Publishers go it alone with their own video hubs

The fish-where-the-fish-are era is giving way to a return to the days of the proprietary portal.

Look no further than video, where the vogue for setting up shop on a huge outlet like YouTube is seemingly passe as several publishers look to go it alone with their own video platforms.

At last week’s NewFronts,  Time Inc. announced the forthcoming launch of The Daily Cut, an app and website that will house its video content. Condé Nast introduced The Scene, where its online video will live along with that of partner sites including BuzzFeed and ABCNews.  Both hope to use their brands to establish their hubs in their own rights, rather than have them serve as outposts of YouTube’s vast realm.

“YouTube’s a great platform, but discovery is certainly a challenge,” said Fred Santarpia, chief digital officer, Condé Nast Entertainment. “If you go to the other end of the spectrum, you’ve got Hulu, which focused on repurposed television. It’s really difficult for original content to stand out. There’s no real home for original, digital-first premium content.”

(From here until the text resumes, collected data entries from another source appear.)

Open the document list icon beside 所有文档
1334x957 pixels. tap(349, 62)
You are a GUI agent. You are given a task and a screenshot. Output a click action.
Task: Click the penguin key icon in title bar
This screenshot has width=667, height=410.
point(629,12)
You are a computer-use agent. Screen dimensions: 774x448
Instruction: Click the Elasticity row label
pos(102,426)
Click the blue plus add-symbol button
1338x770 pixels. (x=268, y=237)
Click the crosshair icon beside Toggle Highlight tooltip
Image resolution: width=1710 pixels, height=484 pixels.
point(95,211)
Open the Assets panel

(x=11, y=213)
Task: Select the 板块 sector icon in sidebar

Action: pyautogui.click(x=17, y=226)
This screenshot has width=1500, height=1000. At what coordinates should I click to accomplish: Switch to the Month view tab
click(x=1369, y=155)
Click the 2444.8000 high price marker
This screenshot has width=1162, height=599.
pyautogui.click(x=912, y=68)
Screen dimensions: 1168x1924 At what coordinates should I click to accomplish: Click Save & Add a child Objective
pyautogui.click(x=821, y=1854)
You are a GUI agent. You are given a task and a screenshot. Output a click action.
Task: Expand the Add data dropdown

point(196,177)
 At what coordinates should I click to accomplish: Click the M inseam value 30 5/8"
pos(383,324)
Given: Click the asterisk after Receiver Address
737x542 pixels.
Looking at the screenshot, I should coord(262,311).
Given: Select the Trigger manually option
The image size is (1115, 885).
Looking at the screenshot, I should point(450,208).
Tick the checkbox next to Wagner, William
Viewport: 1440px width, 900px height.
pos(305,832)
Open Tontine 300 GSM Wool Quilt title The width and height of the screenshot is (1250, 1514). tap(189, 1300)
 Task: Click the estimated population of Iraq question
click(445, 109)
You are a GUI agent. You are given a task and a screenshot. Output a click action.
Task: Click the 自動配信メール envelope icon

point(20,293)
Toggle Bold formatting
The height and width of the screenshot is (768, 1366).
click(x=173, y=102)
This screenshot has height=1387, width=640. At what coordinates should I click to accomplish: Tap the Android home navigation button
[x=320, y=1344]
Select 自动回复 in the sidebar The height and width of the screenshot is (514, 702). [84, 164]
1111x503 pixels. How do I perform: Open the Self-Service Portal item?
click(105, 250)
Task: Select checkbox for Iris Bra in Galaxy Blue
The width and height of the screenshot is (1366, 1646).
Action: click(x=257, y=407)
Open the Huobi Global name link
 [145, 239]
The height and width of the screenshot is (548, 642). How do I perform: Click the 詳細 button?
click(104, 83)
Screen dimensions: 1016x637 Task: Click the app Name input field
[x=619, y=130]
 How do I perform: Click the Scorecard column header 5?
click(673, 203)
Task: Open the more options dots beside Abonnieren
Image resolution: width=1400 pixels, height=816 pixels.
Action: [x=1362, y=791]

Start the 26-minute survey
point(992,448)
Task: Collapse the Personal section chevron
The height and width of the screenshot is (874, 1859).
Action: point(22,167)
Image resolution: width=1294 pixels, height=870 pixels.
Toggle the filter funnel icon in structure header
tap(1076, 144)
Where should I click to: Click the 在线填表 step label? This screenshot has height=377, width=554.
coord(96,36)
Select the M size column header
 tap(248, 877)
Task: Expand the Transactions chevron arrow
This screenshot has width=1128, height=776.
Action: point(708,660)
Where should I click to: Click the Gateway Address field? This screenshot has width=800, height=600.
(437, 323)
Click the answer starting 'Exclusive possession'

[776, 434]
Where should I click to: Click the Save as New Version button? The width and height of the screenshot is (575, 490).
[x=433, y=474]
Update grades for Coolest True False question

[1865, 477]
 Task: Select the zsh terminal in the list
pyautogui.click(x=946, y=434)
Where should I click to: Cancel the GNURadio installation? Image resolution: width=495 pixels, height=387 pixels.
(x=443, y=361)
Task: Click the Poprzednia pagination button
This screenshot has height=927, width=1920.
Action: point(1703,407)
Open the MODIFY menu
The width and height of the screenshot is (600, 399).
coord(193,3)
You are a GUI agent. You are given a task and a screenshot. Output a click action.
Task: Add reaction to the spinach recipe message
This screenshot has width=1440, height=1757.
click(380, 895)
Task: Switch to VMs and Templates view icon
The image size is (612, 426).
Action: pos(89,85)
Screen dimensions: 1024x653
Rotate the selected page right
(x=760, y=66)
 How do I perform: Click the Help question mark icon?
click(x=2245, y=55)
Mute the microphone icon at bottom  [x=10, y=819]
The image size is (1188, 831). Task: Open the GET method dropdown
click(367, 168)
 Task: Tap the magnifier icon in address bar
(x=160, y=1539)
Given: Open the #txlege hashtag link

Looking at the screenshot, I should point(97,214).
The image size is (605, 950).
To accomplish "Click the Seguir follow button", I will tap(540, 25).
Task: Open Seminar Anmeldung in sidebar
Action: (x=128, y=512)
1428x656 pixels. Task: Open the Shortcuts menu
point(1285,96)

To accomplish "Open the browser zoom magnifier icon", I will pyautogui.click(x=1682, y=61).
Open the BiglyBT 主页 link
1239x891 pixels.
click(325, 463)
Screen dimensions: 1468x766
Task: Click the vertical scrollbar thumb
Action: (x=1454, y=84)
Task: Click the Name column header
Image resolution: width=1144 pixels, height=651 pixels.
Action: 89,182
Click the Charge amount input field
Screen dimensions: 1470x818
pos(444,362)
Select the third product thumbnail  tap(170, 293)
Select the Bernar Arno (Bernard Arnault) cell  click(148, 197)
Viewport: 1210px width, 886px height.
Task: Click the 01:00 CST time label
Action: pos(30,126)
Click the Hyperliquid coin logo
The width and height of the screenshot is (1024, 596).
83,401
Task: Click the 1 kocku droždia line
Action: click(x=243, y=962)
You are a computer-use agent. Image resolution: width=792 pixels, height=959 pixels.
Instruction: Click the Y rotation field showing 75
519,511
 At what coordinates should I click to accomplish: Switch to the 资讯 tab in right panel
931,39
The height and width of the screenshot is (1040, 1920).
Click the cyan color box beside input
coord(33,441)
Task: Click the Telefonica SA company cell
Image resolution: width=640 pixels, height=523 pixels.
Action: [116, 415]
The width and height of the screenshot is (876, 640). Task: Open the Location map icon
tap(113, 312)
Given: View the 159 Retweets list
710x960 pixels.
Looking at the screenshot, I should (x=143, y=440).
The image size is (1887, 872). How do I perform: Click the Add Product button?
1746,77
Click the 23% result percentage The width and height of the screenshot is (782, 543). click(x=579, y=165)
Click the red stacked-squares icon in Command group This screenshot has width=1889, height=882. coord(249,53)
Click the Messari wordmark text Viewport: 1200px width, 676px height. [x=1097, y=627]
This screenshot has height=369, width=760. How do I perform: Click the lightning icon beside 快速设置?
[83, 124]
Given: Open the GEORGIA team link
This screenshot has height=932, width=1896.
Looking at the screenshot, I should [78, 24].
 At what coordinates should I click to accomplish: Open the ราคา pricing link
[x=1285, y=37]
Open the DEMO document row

Echoed J.R. McCabe, svp of video at Time Inc.: “Just as YouTube is a partner, we want to build our own brand equity, and we want to expose it to a wider audience.”

And there is, of course, money. Publishers want consumers to view as much of their video on their own sites as possible, where they don’t have to share the revenue with YouTube and they can cross-promote their other videos and content.

The idea behind the hub strategy is understandable. According to the Pew Research Center, 63 percent of Americans watch online video, and about half of those watch online news video, a big potential market (and source of revenue) for these publishers. And digital video advertising is growing at a breakneck 43.5 percent year-over-year. By 2017, says Pew, eMarketer projects that digital video advertising will be 15 percent of the total digital ad market.

Yet an online portal feels old-fashioned, given current online video viewing is largely driven by social sharing. A survey by Business Insider Intelligence found that 46 percent of consumers discover professional online video through word of mouth, while another 24 percent discover it through search and social media. The quintessential social publisher, BuzzFeed, has racked up more than 1 billion views in 18 months, driven heavily by social. At its NewFronts presentation, video evp Ze Frank said that only 20 percent of the company’s views come from subscribers, and only 15 percent come directly from BuzzFeed.

“It feels like a very expensive portal strategy all over again … and it didn’t work in the 90s,” said Barry Lowenthal, president of The Media Kitchen. “I don’t like ‘House of Cards’ better because it’s on Netflix, but if Netflix wasn’t an easy way to watch ‘House of Cards,’ I may not enjoy watching it. Once I’m hooked, I don’t care where I find it. The issue is around discovery. How will I be convinced to spend enough time in Condé or Yahoo or Netflix or Hulu to find all the great content? I won’t. Just like I will only watch 17 cable channels, I will only use so many streaming sites, and I think it will be far fewer than 17, which makes trying to become the hub very expensive and risky.”

It goes back to the publisher culture. Publishers are hard wired to make their own publications, not hand over their content to others to distribute. But unless they’re heavily promoted, these hubs are going to have a hard time getting people to go there in the first place, much less stick around to view content from other brands, said Paul Kontonis, svp of strategy and sales at Collective Digital Studio.

“Nobody sends anything other than the YouTube link,” he said. “You need the shares. And on a hub, it’s that much harder. If you market the way you market a TV show, it’s possible. But are they willing to invest?”